-- Start --

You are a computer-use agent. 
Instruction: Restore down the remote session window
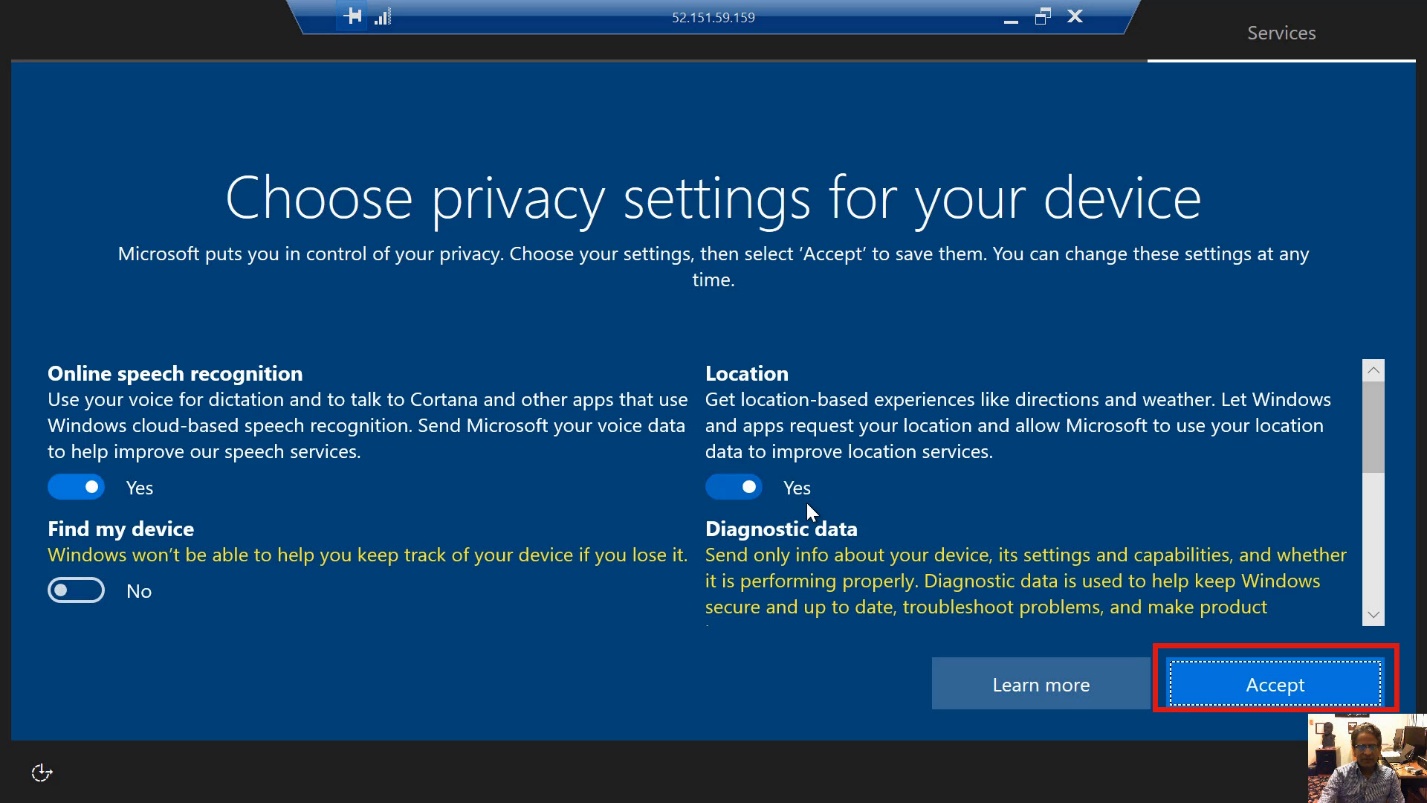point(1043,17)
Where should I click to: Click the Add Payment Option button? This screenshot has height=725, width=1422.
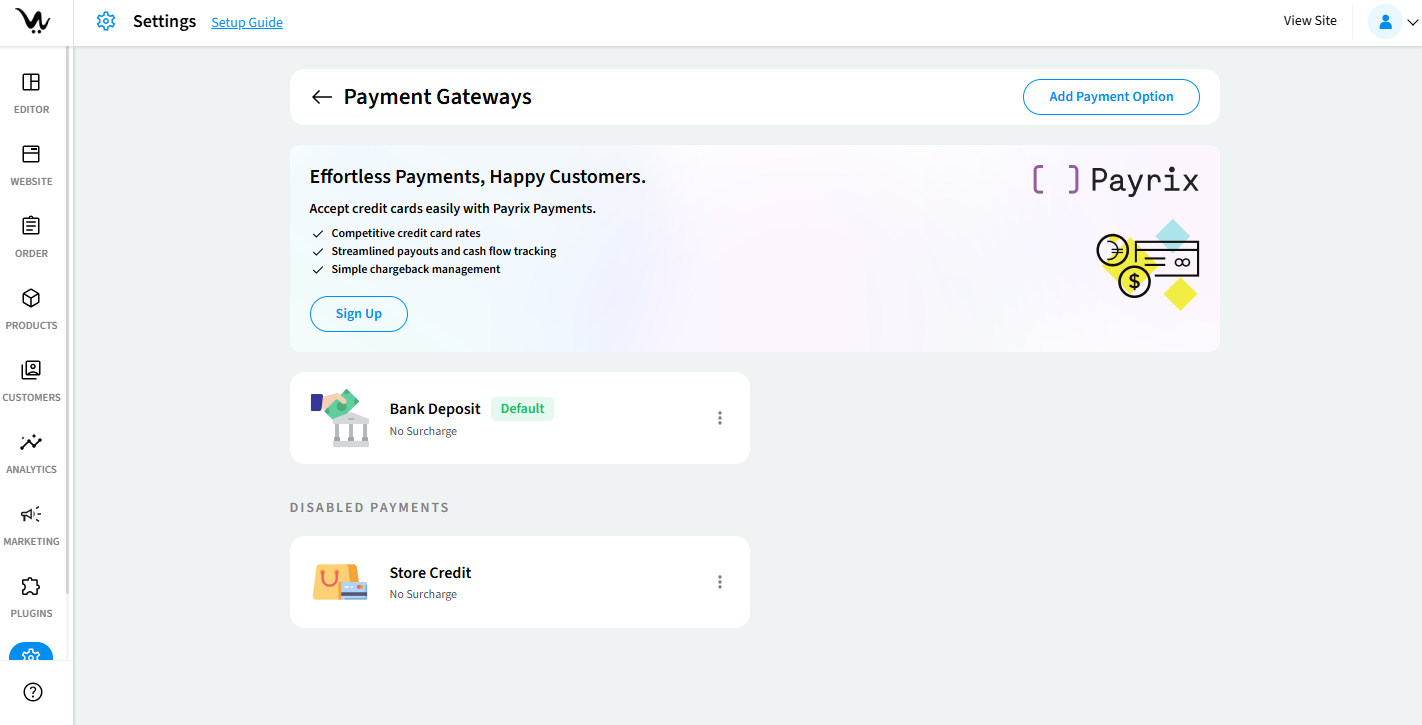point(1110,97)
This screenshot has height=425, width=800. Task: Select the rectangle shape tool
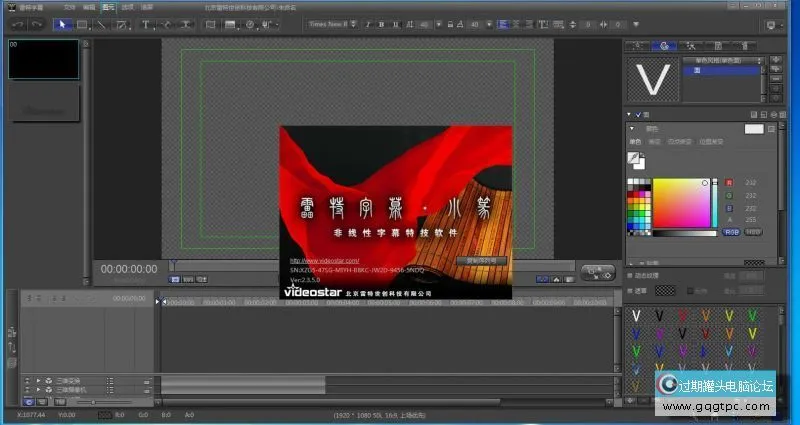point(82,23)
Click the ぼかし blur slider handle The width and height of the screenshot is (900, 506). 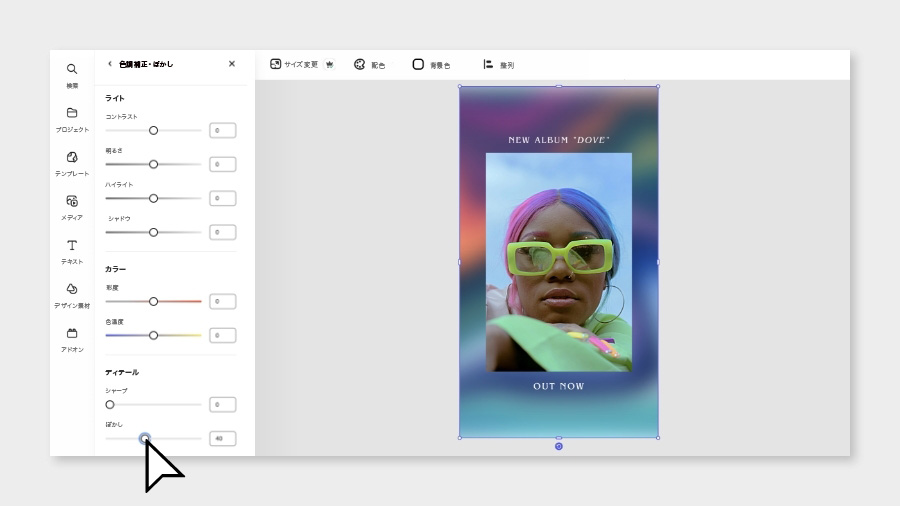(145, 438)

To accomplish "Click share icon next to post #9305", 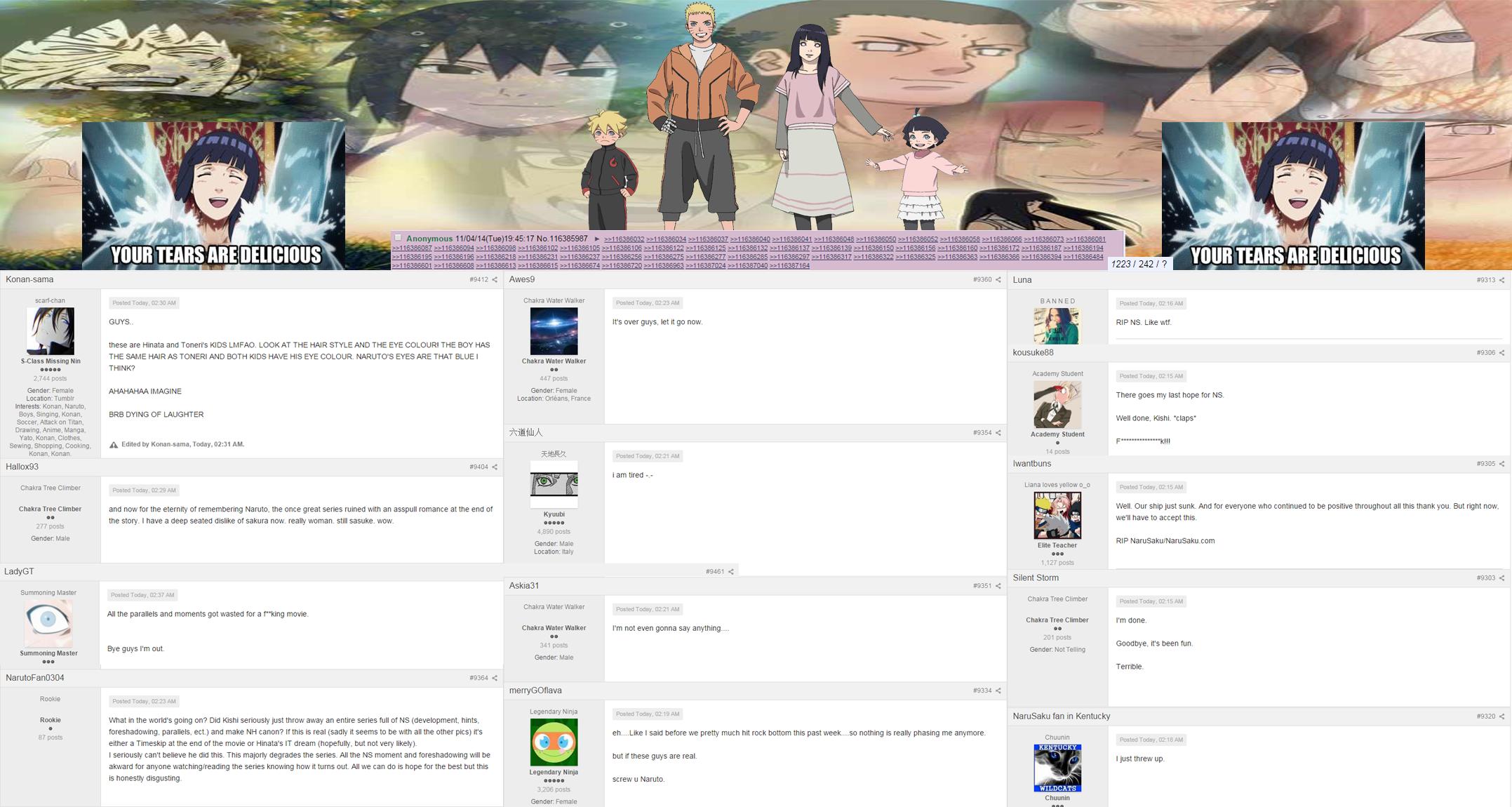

-- End --

*Exercise goal*. Recast the material as a numbered list, starting with the line that contains "Where should I" and going on through the line that contains "point(82,23)", skipping blank lines. Leave the pictures out.

*Written reply*.
1. Where should I click to: Click the Add Payment Option button? This screenshot has height=725, width=1422.
2. point(1110,97)
3. This screenshot has height=425, width=800. Task: Select the rectangle shape tool
4. point(82,23)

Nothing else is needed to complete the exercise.